Observando, de acordo com o que foi mencionado até então, a dependência nas relações de trabalho e nas relações entre usuários e profissionais. Uma vez que este profissional é especializado em determinada área, ninguém mais, além dele, deve fazer seu trabalho. Uma vez que nenhum outro que não tenha sua formação profissional possa realizar seu ofício, a responsabilidade civil surge em seus atos, podendo ser obrigado a reparar certos danos causados por eventuais recusas ou faltas ao serviço perante o Lex Aquilia.
2. O Lex Aquilia.
Denominação vinda das leis romanas, o Lex Aquilia conhecido como responsabilidade aquiliana ou delitual na área da Responsabilidade Civil do direito, apresenta o termo responsabilização ou invés de obrigação de reparar danos. A diferença é que “na obrigação, verifica-se um dever jurídico originário, ao passo que, na responsabilidade, a conseqüência de violar a obrigação gera o dever jurídico da responsabilidade” (Cavalieri Filho, 2009, p. 2). O presente termo é bem definido nos textos de Maria Helena Diniz:
“A responsabilidade extracontratual, delitual ou aquiliana decorre de violação legal, ou seja, de lesão a um direito subjetivo ou da prática de um ato ilícito, sem que haja nenhum vínculo contratual entre lesante e lesado. Resulta, portanto, da inobservância da norma jurídica ou de infração ao dever jurídico geral de abstenção atinente aos direitos reais ou de personalidade, ou melhor, de violação à obrigação negativa de não prejudicar ninguém.” (DINIZ, 2007, p.505).
Quando a ausência de um determinado profissional se torna uma violação aos direitos de um usuário, na qual não há vinculo contratual, mas se há real dependência do serviço prestados por este profissional, existe aí agravos na responsabilidade civil. Sergio Cavalieri Filho explica melhor quando diz que
“se esse dever de violação surge em virtude de lesão a direito subjetivo, sem que entre o ofensor e a vítima preexista qualquer relação jurídica que o possibilite, temos a responsabilidade extracontratual, também chamada de ilícito aquiliano ou absoluto” (CAVALIERI FILHO, 2009, p.14).

______

Orientações:
A. De acordo com o trecho sobre a responsabilidade aquiliana, de onde vem a denominação Lex Aquilia?
B. Transcreva do trecho sobre a responsabilidade aquiliana a passagem que vai de "Quando a ausência" até "FILHO, 2009, p.14).".

Registros fornecidos:
______

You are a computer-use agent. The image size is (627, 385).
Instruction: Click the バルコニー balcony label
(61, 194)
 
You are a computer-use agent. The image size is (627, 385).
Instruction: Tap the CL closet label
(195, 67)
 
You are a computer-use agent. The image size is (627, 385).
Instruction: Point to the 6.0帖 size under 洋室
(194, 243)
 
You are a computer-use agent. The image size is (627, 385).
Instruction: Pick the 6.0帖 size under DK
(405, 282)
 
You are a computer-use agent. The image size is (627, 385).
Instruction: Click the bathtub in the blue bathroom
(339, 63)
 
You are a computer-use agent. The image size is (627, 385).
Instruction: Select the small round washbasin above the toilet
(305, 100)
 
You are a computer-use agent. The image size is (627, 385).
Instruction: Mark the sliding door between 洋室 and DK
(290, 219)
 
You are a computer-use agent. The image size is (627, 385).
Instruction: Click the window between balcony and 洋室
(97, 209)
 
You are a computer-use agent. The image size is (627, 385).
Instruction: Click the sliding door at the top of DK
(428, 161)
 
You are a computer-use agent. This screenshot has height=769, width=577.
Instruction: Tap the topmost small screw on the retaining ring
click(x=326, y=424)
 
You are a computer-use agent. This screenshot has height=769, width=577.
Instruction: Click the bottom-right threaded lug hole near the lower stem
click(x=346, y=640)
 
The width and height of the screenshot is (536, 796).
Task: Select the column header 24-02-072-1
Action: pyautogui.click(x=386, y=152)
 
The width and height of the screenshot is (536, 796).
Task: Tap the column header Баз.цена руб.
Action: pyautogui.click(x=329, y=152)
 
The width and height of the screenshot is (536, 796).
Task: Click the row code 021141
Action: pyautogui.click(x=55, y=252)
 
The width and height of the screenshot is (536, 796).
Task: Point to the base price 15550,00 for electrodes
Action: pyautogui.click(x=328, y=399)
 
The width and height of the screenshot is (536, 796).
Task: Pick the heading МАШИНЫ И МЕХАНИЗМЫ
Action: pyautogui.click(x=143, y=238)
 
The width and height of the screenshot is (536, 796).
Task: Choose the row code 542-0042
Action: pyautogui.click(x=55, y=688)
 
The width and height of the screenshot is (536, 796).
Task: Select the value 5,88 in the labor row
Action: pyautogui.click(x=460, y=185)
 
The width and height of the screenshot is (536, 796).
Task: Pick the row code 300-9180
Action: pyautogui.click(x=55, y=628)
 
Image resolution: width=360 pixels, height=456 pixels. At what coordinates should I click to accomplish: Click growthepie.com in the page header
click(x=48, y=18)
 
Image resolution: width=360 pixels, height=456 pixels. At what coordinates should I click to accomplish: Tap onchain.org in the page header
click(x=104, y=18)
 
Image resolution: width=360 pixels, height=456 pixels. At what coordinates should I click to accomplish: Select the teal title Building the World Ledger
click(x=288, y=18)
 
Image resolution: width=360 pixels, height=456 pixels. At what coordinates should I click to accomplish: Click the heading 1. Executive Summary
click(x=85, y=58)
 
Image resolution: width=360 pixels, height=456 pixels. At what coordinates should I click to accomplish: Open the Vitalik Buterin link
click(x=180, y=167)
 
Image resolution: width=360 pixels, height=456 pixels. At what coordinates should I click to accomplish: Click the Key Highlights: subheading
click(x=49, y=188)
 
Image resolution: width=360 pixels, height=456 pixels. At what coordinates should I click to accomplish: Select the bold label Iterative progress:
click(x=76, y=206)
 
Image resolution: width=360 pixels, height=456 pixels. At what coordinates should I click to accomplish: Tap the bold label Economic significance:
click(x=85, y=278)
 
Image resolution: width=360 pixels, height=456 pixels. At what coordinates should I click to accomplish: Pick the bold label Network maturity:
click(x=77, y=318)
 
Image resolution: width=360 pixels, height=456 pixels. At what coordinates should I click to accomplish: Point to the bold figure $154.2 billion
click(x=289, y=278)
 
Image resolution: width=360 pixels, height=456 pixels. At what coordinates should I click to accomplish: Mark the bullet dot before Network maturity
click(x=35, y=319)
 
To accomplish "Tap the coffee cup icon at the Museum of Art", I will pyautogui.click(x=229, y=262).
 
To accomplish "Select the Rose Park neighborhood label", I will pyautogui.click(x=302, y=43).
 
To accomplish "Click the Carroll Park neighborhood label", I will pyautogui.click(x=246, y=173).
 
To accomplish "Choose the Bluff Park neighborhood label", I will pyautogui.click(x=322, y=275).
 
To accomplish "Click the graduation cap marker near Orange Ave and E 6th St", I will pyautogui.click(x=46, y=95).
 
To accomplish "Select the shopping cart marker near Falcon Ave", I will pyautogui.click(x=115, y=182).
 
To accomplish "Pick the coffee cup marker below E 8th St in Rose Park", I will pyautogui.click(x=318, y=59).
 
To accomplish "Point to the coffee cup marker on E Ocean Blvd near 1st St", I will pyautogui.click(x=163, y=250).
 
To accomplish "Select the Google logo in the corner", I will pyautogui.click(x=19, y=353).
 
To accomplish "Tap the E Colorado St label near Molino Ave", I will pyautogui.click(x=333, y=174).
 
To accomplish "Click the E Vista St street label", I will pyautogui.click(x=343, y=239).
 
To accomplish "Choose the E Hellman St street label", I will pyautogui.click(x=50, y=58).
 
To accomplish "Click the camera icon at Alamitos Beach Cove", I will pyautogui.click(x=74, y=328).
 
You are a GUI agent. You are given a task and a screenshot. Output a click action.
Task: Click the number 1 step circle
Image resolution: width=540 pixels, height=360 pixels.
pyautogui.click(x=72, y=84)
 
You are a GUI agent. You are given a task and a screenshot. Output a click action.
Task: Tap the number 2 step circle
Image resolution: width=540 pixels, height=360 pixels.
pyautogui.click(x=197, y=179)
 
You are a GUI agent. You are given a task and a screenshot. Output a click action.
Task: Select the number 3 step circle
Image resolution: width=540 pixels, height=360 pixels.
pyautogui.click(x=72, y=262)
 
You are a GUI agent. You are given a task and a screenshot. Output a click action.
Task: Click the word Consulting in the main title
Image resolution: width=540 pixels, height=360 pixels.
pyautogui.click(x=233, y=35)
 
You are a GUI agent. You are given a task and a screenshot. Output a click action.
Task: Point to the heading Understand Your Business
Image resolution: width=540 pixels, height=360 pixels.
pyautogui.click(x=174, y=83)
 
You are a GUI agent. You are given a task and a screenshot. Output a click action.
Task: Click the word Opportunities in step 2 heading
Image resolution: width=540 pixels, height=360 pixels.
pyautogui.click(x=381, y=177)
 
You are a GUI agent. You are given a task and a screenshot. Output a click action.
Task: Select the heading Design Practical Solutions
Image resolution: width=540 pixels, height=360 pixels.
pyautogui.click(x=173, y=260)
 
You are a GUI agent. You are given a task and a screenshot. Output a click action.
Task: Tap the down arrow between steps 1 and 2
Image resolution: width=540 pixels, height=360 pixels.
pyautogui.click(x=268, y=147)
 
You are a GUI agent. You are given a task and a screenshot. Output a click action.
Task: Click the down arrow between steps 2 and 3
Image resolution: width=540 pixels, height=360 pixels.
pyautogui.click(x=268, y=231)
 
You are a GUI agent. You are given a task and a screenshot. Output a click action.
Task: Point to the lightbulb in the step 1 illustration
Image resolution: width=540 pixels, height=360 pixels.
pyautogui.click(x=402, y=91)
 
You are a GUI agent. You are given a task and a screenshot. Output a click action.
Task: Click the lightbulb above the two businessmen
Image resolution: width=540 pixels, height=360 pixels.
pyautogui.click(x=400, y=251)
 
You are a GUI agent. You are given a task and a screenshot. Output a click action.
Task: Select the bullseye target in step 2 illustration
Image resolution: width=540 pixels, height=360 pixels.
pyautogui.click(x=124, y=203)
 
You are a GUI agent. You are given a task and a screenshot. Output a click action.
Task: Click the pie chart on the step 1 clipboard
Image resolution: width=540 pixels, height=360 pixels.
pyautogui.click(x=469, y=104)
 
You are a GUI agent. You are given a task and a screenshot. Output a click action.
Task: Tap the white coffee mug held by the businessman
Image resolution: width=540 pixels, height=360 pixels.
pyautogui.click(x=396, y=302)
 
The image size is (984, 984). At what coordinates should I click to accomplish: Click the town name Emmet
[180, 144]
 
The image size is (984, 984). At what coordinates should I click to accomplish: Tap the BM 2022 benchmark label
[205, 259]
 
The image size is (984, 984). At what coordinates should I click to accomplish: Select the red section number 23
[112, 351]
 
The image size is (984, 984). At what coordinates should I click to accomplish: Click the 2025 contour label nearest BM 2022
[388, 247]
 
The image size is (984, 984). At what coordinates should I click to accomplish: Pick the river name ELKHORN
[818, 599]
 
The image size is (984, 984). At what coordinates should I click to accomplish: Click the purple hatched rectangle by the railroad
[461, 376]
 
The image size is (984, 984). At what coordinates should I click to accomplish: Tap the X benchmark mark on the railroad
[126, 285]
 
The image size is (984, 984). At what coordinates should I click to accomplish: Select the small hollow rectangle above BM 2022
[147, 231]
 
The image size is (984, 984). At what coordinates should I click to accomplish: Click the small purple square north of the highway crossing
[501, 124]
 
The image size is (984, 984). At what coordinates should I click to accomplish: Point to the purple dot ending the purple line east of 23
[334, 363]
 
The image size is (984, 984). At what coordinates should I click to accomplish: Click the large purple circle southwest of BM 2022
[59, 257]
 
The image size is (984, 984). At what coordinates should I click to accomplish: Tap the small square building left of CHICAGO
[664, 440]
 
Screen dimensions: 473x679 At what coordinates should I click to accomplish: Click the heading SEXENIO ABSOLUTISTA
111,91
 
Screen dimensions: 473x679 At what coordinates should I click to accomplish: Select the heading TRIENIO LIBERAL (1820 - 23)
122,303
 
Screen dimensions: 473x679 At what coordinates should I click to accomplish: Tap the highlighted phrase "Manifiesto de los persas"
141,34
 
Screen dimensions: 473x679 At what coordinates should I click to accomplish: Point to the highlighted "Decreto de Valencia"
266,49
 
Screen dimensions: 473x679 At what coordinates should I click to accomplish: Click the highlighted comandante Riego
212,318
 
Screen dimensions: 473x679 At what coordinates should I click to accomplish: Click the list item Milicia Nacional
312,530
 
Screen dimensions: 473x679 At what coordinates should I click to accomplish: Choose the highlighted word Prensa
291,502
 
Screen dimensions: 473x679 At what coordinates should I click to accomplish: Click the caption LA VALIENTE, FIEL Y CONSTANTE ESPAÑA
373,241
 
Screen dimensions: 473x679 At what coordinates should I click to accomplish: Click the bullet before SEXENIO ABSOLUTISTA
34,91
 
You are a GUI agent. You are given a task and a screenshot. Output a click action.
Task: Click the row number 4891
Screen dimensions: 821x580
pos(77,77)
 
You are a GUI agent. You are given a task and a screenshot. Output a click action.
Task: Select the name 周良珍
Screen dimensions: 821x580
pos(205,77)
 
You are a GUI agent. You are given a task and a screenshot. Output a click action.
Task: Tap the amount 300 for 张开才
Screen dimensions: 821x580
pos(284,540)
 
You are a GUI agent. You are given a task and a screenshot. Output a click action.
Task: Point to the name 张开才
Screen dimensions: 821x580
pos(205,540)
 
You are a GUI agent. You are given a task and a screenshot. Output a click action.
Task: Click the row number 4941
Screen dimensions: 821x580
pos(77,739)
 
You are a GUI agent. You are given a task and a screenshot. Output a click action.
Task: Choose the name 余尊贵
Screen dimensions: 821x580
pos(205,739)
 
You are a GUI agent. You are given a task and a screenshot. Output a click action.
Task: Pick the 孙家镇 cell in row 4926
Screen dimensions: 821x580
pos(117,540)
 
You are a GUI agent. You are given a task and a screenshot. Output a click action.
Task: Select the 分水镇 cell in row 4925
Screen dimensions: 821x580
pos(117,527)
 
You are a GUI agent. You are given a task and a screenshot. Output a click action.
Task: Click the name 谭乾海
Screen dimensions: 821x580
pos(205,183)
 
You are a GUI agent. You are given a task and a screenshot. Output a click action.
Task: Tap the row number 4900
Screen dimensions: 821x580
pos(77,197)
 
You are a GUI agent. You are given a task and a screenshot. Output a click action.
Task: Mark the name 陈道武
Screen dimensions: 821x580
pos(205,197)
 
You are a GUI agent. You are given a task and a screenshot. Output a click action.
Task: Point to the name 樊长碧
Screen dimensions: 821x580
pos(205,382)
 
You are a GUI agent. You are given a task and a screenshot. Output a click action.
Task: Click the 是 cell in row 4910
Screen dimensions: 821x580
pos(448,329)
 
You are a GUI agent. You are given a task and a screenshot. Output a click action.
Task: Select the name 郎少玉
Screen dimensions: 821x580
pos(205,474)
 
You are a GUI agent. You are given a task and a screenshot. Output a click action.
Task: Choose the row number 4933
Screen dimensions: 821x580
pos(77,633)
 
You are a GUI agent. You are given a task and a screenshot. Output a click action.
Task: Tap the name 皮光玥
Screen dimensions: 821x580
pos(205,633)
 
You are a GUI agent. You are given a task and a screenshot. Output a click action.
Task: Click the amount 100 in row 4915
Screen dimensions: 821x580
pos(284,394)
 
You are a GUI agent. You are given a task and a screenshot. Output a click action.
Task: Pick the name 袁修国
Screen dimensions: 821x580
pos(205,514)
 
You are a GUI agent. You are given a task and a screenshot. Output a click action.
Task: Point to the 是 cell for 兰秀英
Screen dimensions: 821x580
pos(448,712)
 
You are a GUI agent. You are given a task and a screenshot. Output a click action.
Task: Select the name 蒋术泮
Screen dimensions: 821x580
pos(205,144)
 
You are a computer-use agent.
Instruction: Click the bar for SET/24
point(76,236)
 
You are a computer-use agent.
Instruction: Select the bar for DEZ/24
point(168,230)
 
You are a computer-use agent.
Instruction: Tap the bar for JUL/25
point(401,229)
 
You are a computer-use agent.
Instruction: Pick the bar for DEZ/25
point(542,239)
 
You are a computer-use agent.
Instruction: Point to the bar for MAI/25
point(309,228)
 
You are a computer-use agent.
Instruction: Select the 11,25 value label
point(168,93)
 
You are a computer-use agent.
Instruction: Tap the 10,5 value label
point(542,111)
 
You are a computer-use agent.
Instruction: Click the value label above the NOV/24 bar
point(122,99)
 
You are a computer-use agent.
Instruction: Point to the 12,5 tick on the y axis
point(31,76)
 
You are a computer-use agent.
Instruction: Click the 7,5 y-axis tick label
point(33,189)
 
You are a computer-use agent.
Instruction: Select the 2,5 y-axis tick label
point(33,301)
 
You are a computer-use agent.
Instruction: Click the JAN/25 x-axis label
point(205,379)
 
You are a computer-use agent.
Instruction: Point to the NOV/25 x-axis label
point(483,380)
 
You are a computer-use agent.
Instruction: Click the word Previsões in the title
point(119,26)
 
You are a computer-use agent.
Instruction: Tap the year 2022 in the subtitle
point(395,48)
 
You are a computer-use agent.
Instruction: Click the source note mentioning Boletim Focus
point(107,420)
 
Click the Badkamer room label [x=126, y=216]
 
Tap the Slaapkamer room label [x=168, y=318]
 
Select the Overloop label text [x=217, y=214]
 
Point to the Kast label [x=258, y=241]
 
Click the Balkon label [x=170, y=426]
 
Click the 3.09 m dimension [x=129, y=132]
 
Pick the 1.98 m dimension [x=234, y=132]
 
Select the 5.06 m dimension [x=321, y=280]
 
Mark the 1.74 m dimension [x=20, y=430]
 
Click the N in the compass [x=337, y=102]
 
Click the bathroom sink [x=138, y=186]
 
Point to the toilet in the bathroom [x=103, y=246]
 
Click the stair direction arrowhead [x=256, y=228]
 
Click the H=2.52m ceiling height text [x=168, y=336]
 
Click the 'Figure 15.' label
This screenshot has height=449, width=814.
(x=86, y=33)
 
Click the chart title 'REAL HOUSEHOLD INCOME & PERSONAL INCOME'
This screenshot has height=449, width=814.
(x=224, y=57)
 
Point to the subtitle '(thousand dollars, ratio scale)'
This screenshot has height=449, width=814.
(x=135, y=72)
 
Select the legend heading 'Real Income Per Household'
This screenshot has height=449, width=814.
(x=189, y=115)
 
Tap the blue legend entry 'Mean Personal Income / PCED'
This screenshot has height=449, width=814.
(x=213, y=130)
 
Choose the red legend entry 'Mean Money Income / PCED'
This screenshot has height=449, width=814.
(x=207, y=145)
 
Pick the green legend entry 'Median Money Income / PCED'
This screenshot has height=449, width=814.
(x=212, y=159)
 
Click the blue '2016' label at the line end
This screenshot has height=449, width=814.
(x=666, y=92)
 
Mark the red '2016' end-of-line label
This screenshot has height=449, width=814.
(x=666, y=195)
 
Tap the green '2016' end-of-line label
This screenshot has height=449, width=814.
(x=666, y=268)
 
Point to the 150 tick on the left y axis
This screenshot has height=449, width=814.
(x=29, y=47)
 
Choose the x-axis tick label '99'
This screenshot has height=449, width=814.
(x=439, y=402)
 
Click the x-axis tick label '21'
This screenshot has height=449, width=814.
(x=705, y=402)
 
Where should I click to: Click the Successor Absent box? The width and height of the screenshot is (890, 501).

______

Soluções:
A. Das leis romanas.

B.
Quando a ausência de um determinado profissional se torna uma violação aos direitos de um usuário, na qual não há vinculo contratual, mas se há real dependência do serviço prestados por este profissional, existe aí agravos na responsabilidade civil. Sergio Cavalieri Filho explica melhor quando diz que
“se esse dever de violação surge em virtude de lesão a direito subjetivo, sem que entre o ofensor e a vítima preexista qualquer relação jurídica que o possibilite, temos a responsabilidade extracontratual, também chamada de ilícito aquiliano ou absoluto” (CAVALIERI FILHO, 2009, p.14).